Tal como Bobone, Slavick tinha tido instrução artística o que lhe permitia aliar a plasticidade da pintura à natureza mais descritiva e realista da fotografia (2). Era frequente intervencionar as fotografias com lápis de carvão ou grafite e tintas criando imagens ambíguas quanto à sua origem, o que aliás já tem sido confirmado em trabalhos anteriormente mostrados. Este conjunto não escapa a essa técnica levando o reconhecimento da imagem fotográfica a limites que, frequentemente, anulam o carácter meramente fotográfico destas imagens e constroem um universo plástico mais de acordo com as convenções pictóricas das vanguardas da época que da fotografia. Aliás, Slavick raramente se deixou encantar pela fotografia meramente documental se bem que tenha, no seu espólio, exemplos que estão ao nível da produção do género no seu tempo.
(1). Do lado naturalista de Vandelli, sabe-se que o que o fascinava mais eram as Viagens Philosophicas de que foi mentor, em especial a do seu aluno Alexandre Rodrigues Ferreira à Amazónia, que teve o seu início em 1783 e terminou 9 anos mais tarde e igualmente as realizadas a terras de África. Uma outra, no interior do Brasil, a de Langsdorff em 1825 interessava-lhe igualmente e sobre ela tinha recolhido muita informação. Sobretudo por causa da presença na expedição de Hercule Florence que se viria a tornar numa personagem algo misteriosa no que diz respeito ao início da fotografia no Brasil.
(2). Este interesse pelas artes vinha de longe através de ligações familiares ao mundo das artes. Curiosamente um bisavô seu tinha sido colega de Dominco Pellegrini (1759-1840) na academia em Veneza. Daí tinham ido para Paris onde a Revolução os encontra e mais tarde seguem caminhos separados. Pellegrini acaba em Portugal onde pinta em 1895 a sua obra-prima, um retrato de Mme Junot e da sua filha Josephine (hoje no Museu de Bordeús) pintado no recente e moderno estilo inglês que aí tinha aprendido durante a sua estadia do outro lado da Mancha. Em 1810 é deportado com Vandelli para Angra na sequência do final das invasões francesas, acusado de ser afrancesado.
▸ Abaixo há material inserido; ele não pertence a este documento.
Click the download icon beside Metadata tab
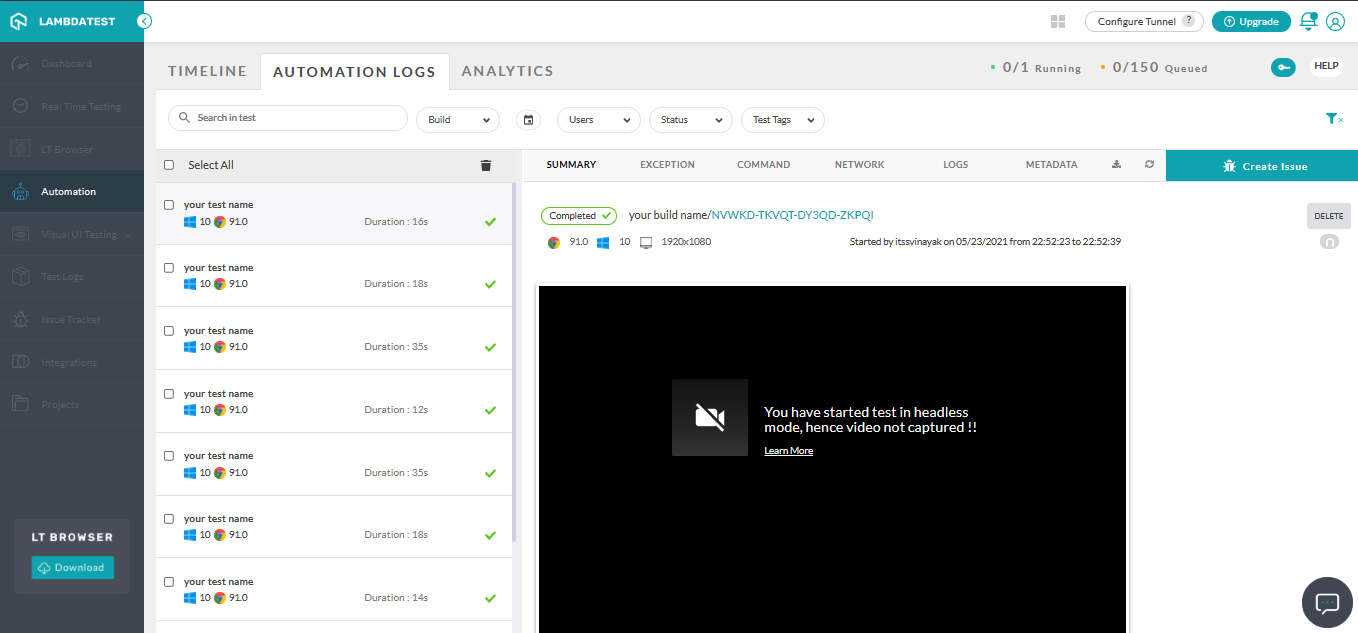This screenshot has height=633, width=1358. [x=1117, y=165]

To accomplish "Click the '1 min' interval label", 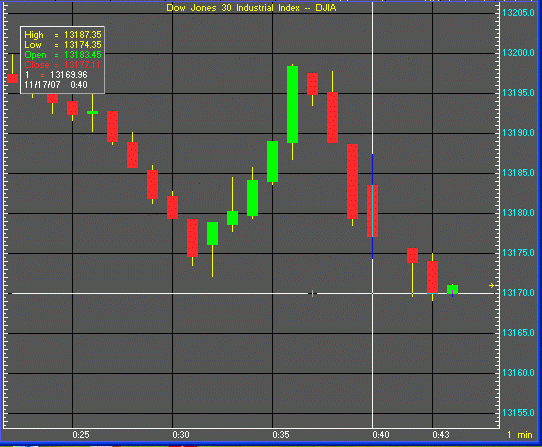I will [x=520, y=435].

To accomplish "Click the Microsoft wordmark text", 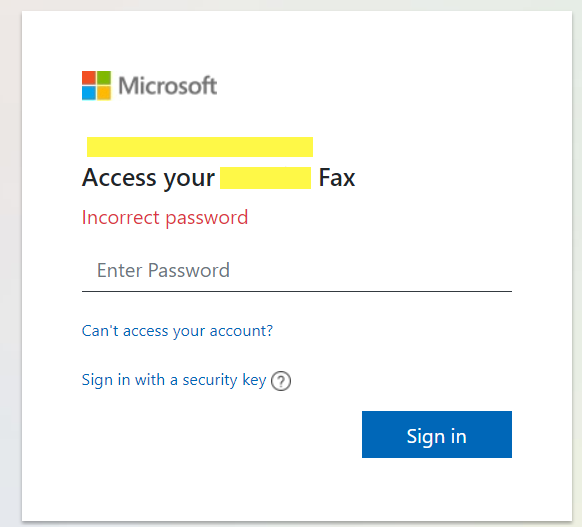I will tap(167, 86).
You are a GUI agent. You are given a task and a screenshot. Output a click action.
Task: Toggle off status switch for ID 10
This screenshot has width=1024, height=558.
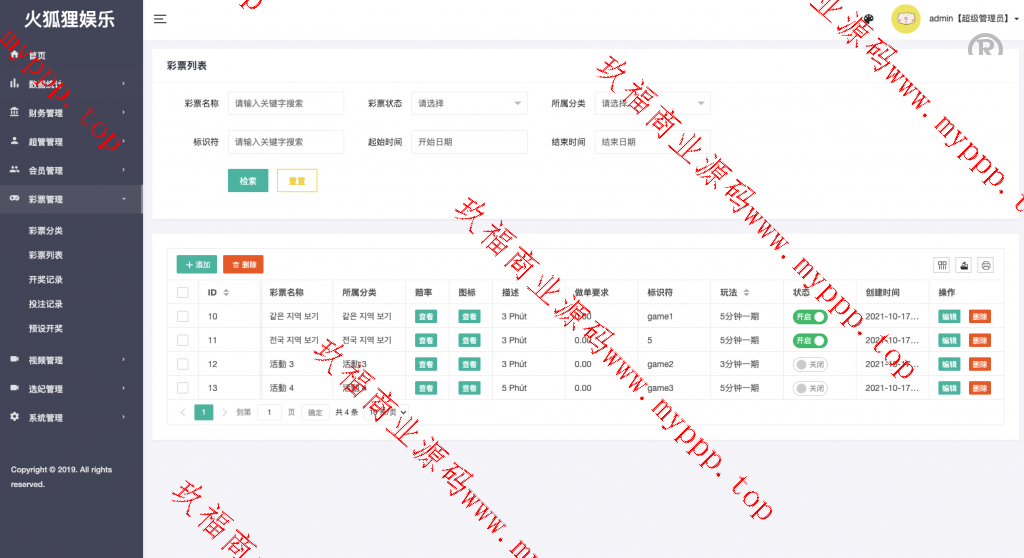(810, 316)
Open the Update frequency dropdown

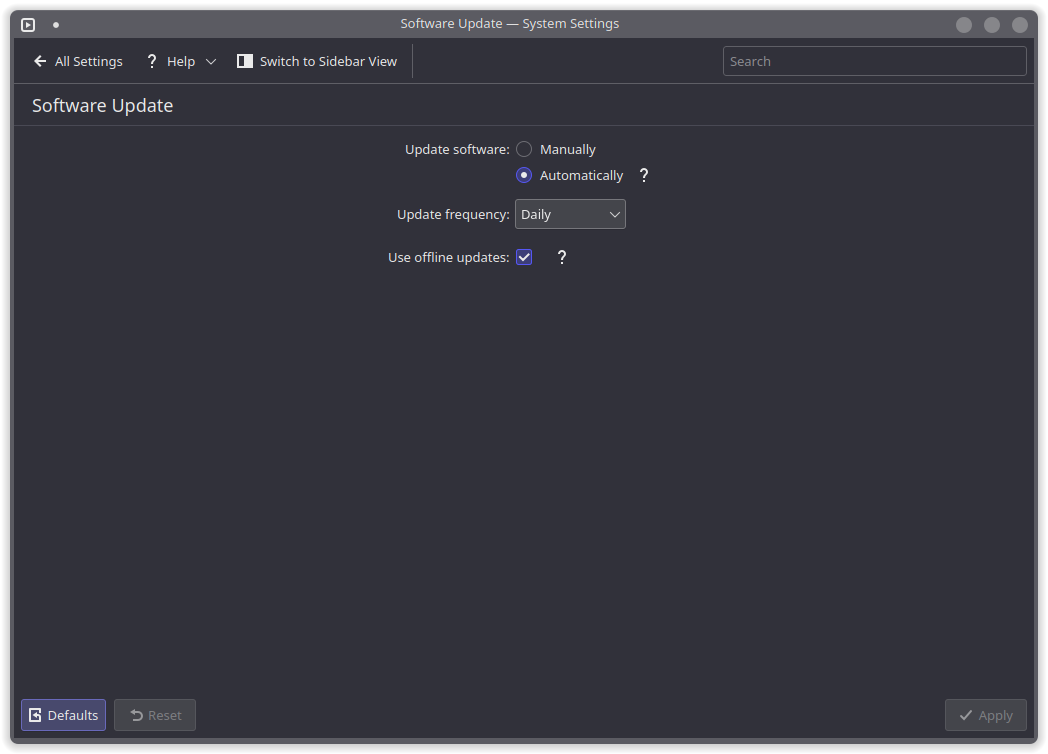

Ironicamente, a fragata que os transporta é a Amazona.
francisco feio, maio de 2016
1 comentário:
Sobre o Francisco Feio, tipo muito giro :) - creio que foi a segunda e última vez que o vi e ouvi - lembro-me de lhe dizer que tinha o rabo gelado, sorriu, provavelmente sentiria de igual modo o próprio rabo. Passaram 7 anos (o Calvino foi em 2009, certo? :)
Anyways, congrats for la résistance (nonstop :) do núcleo duro chez P5.